What to work on:
Below are some entries. Copy each line in them that holds "Facebook".
Segment Open
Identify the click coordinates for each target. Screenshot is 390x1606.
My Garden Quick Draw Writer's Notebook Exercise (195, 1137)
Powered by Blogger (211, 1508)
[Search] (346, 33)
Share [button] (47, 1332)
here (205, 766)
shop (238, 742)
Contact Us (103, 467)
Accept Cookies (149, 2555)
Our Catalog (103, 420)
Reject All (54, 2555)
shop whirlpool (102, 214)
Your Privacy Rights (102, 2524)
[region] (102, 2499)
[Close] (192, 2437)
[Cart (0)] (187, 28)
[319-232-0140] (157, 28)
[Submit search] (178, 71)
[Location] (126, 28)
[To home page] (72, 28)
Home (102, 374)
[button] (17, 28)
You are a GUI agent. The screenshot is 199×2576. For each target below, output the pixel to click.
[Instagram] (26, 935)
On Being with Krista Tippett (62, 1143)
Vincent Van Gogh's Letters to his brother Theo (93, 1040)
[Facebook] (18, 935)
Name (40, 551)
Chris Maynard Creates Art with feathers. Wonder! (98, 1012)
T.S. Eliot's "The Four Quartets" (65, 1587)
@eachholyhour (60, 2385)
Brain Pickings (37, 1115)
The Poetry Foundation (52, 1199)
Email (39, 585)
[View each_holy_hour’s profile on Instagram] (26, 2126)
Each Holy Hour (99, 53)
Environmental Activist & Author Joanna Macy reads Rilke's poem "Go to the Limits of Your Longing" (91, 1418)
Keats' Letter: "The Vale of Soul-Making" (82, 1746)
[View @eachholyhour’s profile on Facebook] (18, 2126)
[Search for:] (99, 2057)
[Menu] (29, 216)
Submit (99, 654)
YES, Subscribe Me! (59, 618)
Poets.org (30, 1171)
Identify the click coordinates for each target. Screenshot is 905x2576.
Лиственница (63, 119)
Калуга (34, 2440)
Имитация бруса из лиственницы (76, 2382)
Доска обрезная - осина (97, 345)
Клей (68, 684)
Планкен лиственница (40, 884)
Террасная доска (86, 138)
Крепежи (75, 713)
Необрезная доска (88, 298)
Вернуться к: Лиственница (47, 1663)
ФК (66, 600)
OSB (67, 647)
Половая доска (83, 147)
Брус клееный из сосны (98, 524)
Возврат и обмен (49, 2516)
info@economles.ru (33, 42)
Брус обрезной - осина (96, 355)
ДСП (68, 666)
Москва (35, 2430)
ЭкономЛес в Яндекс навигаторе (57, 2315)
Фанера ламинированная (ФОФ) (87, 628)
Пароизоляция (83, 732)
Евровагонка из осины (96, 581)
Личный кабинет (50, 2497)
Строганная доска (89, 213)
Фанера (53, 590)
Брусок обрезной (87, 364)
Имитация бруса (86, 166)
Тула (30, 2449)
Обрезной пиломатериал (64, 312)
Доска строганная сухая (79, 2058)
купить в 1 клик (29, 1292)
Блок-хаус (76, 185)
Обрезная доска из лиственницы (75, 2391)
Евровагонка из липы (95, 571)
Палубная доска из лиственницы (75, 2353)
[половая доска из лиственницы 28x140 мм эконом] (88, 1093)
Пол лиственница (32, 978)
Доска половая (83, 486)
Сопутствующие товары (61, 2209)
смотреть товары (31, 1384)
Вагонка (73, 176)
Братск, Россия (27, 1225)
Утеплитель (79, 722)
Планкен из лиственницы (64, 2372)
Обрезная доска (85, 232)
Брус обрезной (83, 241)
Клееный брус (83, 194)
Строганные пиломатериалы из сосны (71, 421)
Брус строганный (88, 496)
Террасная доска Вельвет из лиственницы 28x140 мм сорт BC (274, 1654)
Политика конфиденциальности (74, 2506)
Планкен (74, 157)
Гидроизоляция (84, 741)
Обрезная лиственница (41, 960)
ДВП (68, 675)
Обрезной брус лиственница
Segment Closed
Reply:
[Facebook] (18, 935)
[View @eachholyhour’s profile on Facebook] (18, 2126)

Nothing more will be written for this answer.